Discussion, Mediation and the Avoidance of Court Cases

mike stone 02/06/16 Dignity Champions forum

Dr Chris Danbury, is very keen on the promotion of a formalised 'mediation process' to try and address the problems which arise when clinicians and families disagree about treatment. I've just cobbled this piece together, because I'm going to point Dr Danbury at it.

I very much agree with Dr Danbury, when he says that such disagreements often lead to a serious breakdown of 'trust' between the two sides of the dispute, and that if possible resort to a court ruling should be avoided.

But there isn't, legally, a place where 'mediation' as a concept fits into English law, if the patient is mentally capable. And there are some other issues, which need addressing before 'mediation' can be used in other cases: notably, when the patient is a mentally-incapable adult.

When the patient is a young child, it is clear that the disagreement will almost always be between the clinicians and the child's parents.

But, 'I am not my brother's keeper' is the situation for adults - there doesn't seem to be any equivalent of 'the child's parents' in legal terms, for mentally-incapable adults. Often people working in the NHS seem to think 'next of kin' applies, but it doesn't: the law we need to deal with, is the Mental Capacity Act, and it does not involve 'next of kin'.

An issue needs 'sorting out' before you can even properly engage in a 'mediation process', assuming that you think 'mediation' is the answer (and I'm far less keen on 'mediation' than Dr Danbury is - I'm very keen on 'everyone talking and getting their heads together', which is not quite the same position). I am currently discussing an SCIE online e-learning tool about the Mental Capacity Act, and there is something interesting in it, about IMCAs. The tool tells us, in a section covering 'who can see the medical records':

'The IMCA will request access to the person's relevant health and social care records. The law gives them the right to see relevant records that might normally be considered confidential.'

I sent this to the SCIE:

There is something strange here, as well. It goes like this:

Normally there will only be an IMCA if there is no relative or friend who can perform the same 'role'

The law [I am told above] lets IMCAs see 'confidential' records

So does the law allow relative(s)/friend(s) to see the same 'confidential' records ?

The SCIE's MCA chap replied with 'I agree this is a grey area.'

There also seems to be a belief among clinicians, that a patient has the legal right to forbid the future disclosure of medical information and that this over-rides section 4(6) of the MCA. I can't see where the law has told us that - see my BMJ piece at:

http://www.bmj.com/content/348/bmj.g4094/rr/703333

There is not, of course, any conflict between patient confidentiality and patient autonomy projected forwards into a future period of mental incapacity. So if there is no need for a section-4 MCA best-interests decision to be made, there is no need for any disclosure of medical information [legally - 'telling the family what is going on (more accurately, WHY things are happening)' might not be a strict legal requirement, but it is increasingly becoming 'prompted good practice').
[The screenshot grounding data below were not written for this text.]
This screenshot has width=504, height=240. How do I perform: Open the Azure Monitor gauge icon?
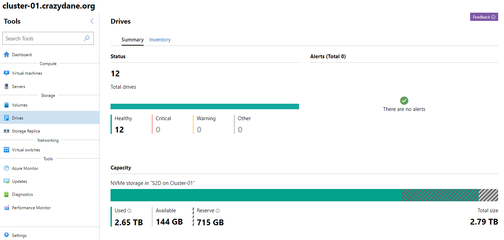7,168
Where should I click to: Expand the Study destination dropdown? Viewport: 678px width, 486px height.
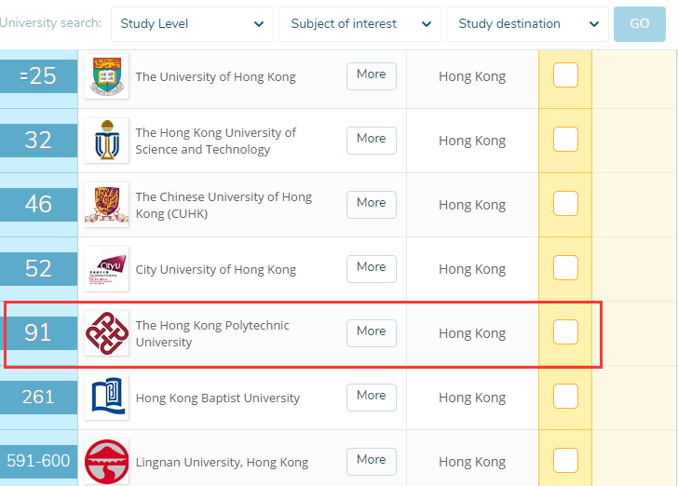(527, 24)
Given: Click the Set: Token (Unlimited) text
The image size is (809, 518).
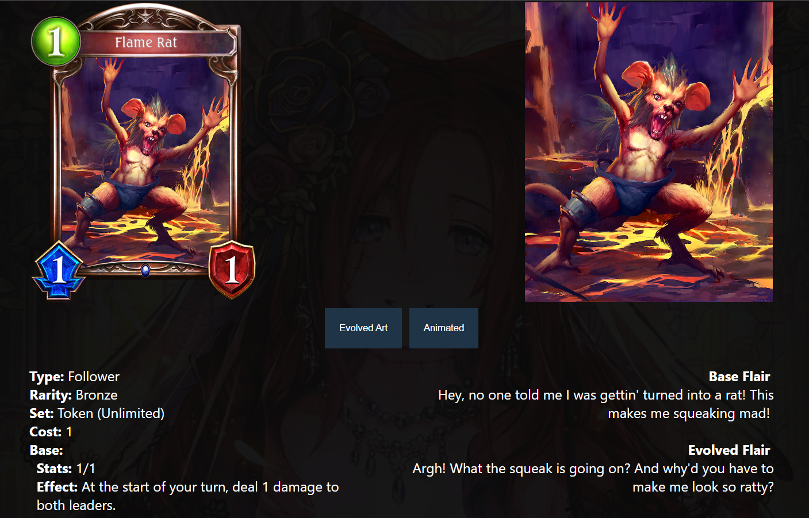Looking at the screenshot, I should pos(97,413).
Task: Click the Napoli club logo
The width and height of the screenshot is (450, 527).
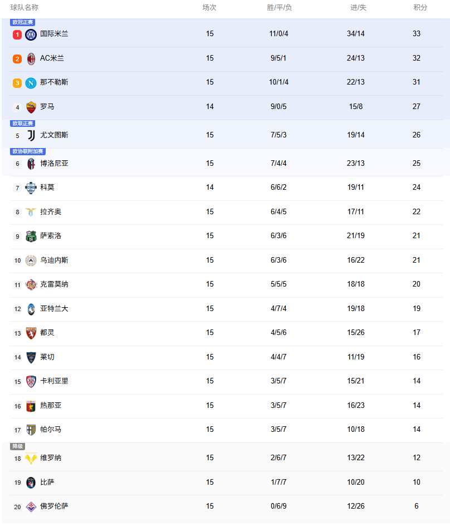Action: click(x=31, y=83)
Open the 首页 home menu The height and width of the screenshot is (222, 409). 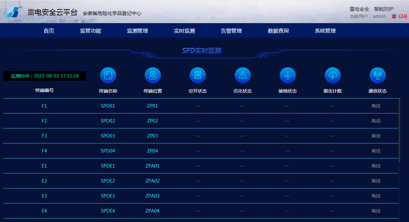tap(49, 31)
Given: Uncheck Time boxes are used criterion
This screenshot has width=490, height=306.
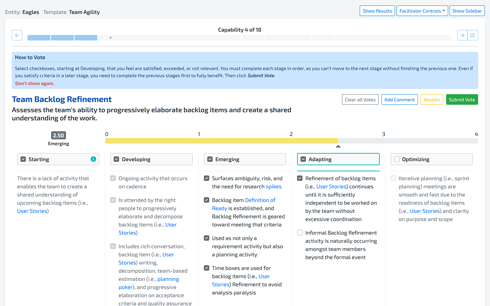Looking at the screenshot, I should pos(207,268).
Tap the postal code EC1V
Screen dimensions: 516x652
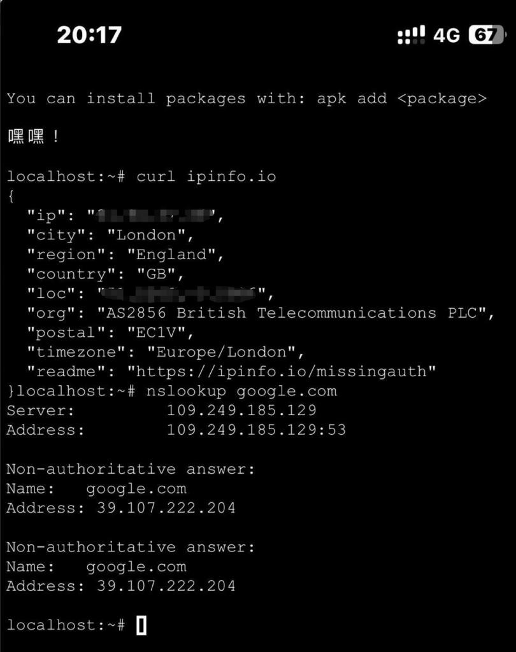tap(156, 332)
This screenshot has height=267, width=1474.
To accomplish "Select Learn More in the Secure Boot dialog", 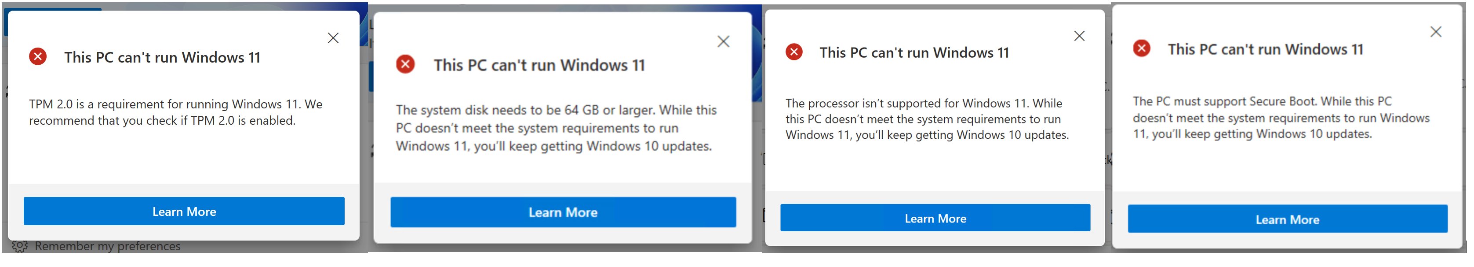I will (1287, 219).
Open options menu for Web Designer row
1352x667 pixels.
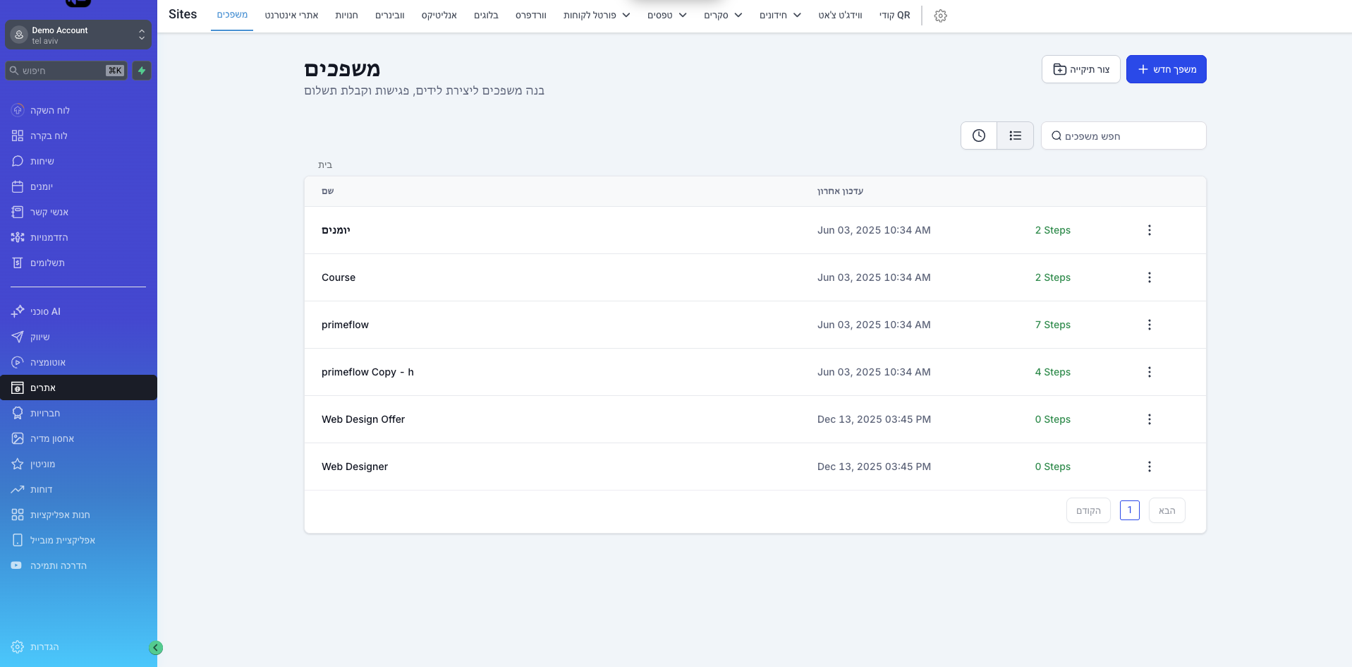(1149, 467)
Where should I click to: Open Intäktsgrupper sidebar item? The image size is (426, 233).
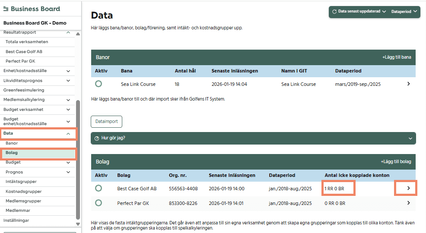(21, 182)
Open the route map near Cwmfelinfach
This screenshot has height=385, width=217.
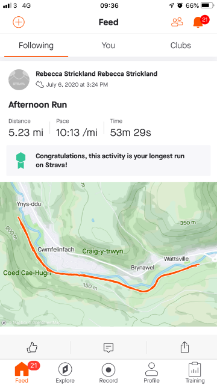tap(109, 254)
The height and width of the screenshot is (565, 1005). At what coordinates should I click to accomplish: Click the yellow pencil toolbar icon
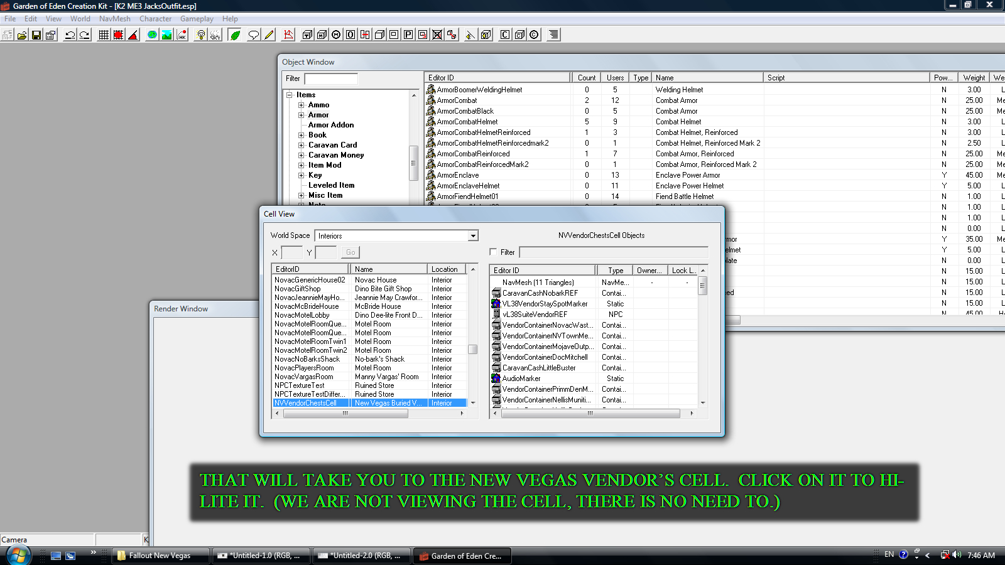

What this amounts to, is that the current advice to clinicians - 'patient confidentiality must be respected' isn't necessarily correct.

What is true, is that a patient who has already made and expressed the decision which would otherwise need to be made during future incapacity, can insist on 'confidentiality' of his medical information: but the patient cannot insist on 'confidentiality' UNLESS HE MAKES AND EXPRESSES those 'future decisions'.

These issues, will need to be sorted out even if 'mediation is promoted' - they also need to be sorted out, anyway ! There is a problem which afflicts this, while clinicians see themselves as essentially 'not just one part of a team which includes family and friends', and I explained it in a BMJ piece:

http://www.bmj.com/content/352/bmj.i26/rr

What I pointed out was:

Patients are all individuals within a clinical situation, and the family and friends understand the patient as an 'individual person' [something the clinicians rarely do] while the clinicians understand the clinical situation [but the patient and the laymen 'close to the patient' rarely do]. How much of this is down to 'the operational difficulties of discussions around death' I am unsure about, but it does seem that clinicians are 'most relaxed' when it seems almost certain that attempted CPR would fail, whereas I believe that family and friends are often 'most reconciled to' a refusal of CPR from the patient [irrespective, to an extent, of clinical predictions about the probable 'success' of attempted CPR].

The situation is even worse, if the patient has lost mental capacity: because 'not really knowing the patient' does of course mean that clinicians are unsure about which individuals do 'really know the patient' [and the Mental Capacity Act's section 4, does not mention 'next-of-kin' - the thing clinicians can easily discover, this 'next-of-kin' concept, is not appropriate for MCA best-interests decision-making]. Which is another way of saying, that clinicians seem to see potential conflicts between 'patient confidentiality' and the logical requirements imposed by section 4(6) of the Mental Capacity Act, rather differently from how I would view that, if I were a welfare attorney (with powers over life-sustaining treatments) considering whether DNACPR was 'in the patient's best interests'.